### Estratto
*****

Cosa significa per il tuo lavoro essere stata selezionata dalla Fondazione Clinton?
L’obiettivo del lavoro che sto sviluppando, e che ha impressionato Bill Clinton per la sua semplicità e la sua portata innovativa, è connettere le discipline scientifiche riunite sotto l’acronimo STEM (Scienza, Tecnologia, Ingegneria e Matematica) per il Terzo Settore. Spero di fare network con altri giovani ricercatori e con altre iniziative a livello globale. Grazie a questo progetto, per un anno, avrò accesso a un programma di mentoring personalizzato con opportunità di finanziamento e la possibilità di partecipare a un summit con lo stesso Clinton e la figlia Chelsea, per ascoltare leader innovatrici e innovatori su come trasformare anche le mie ricerche e idee in azioni.
…a partire dall’impatto sociale delle biotecnologie
Vorrei legare la scienza ai cittadini, non solo tramite la comunicazione e la divulgazione scientifica sulla quale occorre lavorare, ma anche all’impatto sociale del non profit. Sono sicura che quello delle cooperative sociali e dei consorzi di cooperative sia un settore affascinante e che possa essere desideroso di collaborare con noi per migliorare le colture biologiche. Coltivazioni che, grazie alle nostre ricerche, risentono meno degli sbalzi termici, di alcuni effetti dei cambiamenti climatici e necessitino di meno acqua, bene sempre più raro, non solo in Italia. Queste realtà sono la base anche per il cambiamento culturale rispetto alle nostre ricerche e la loro applicazione, perché chi lavora in ambito sociale ha anche una spiccata partecipazione civica e attiva: dobbiamo unire la nostra passione alla loro.
In questa direzione, la Wageningen University da ottobre renderà disponibili tutti i brevetti delle tecnologie biologiche su cui abbiamo lavorato in questi anni, in modo gratuito, a realtà non profit e ong che intendono usarle per avviare progetti e per fare del bene al prossimo: questo ci consente di sbloccare il potenziale delle scienze biotecnologiche e usarle per obiettivi socialmente utili.
Anche lei lo ha definito un “ambito complesso” il suo, su cui spesso pesano anche la disinformazione e alcune azioni sconsiderate di certe multinazionali. Come si inverte questa rotta?

*****

Ricopia parola per parola l'estratto da "Anche lei lo" a "inverte questa rotta?". Per svolgere questo esercizio i dati non servono.

### Dati forniti
*****

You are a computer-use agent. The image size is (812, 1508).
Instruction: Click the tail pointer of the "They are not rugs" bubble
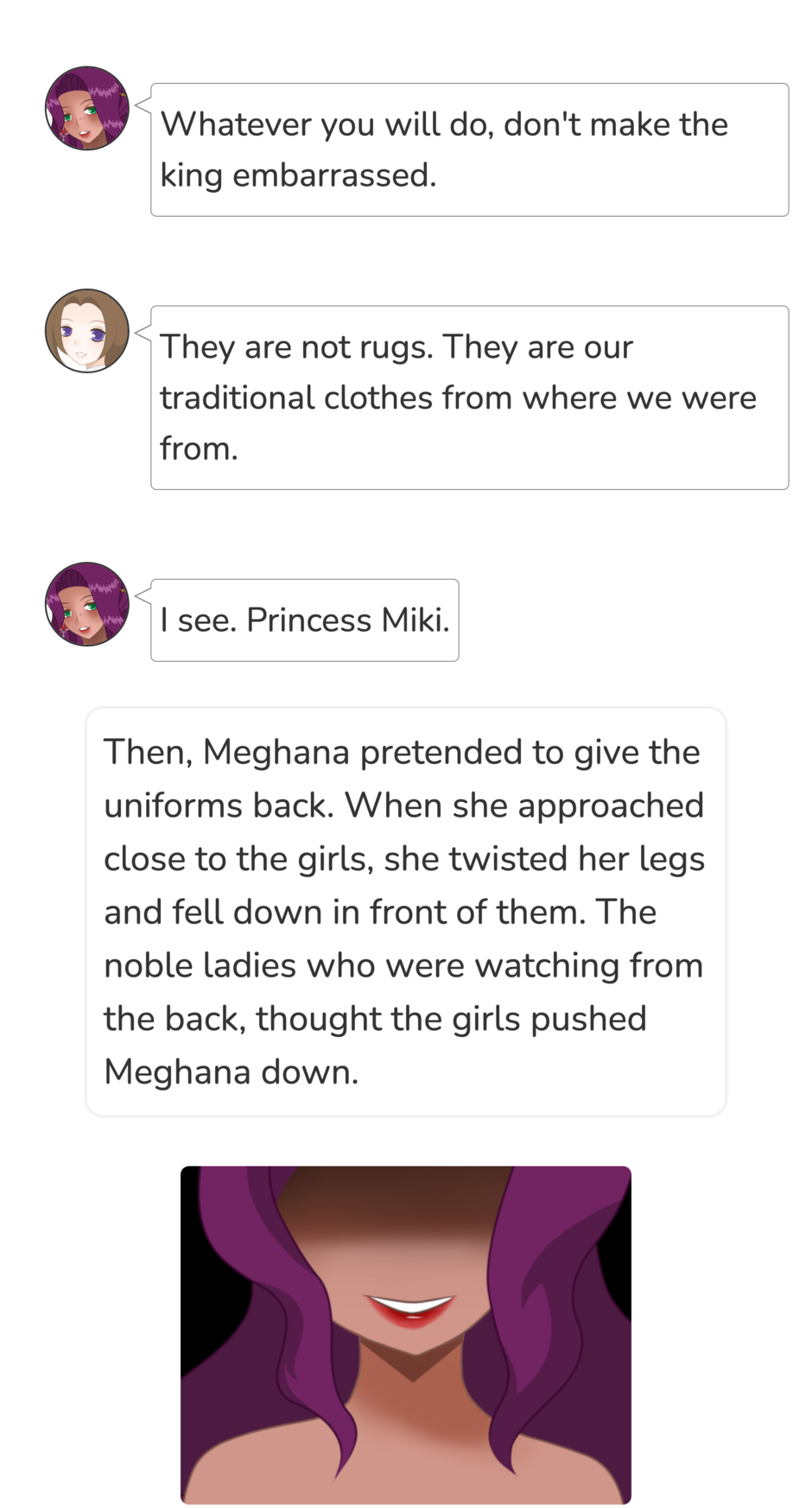tap(143, 332)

*****

### Risposta
Anche lei lo ha definito un “ambito complesso” il suo, su cui spesso pesano anche la disinformazione e alcune azioni sconsiderate di certe multinazionali. Come si inverte questa rotta?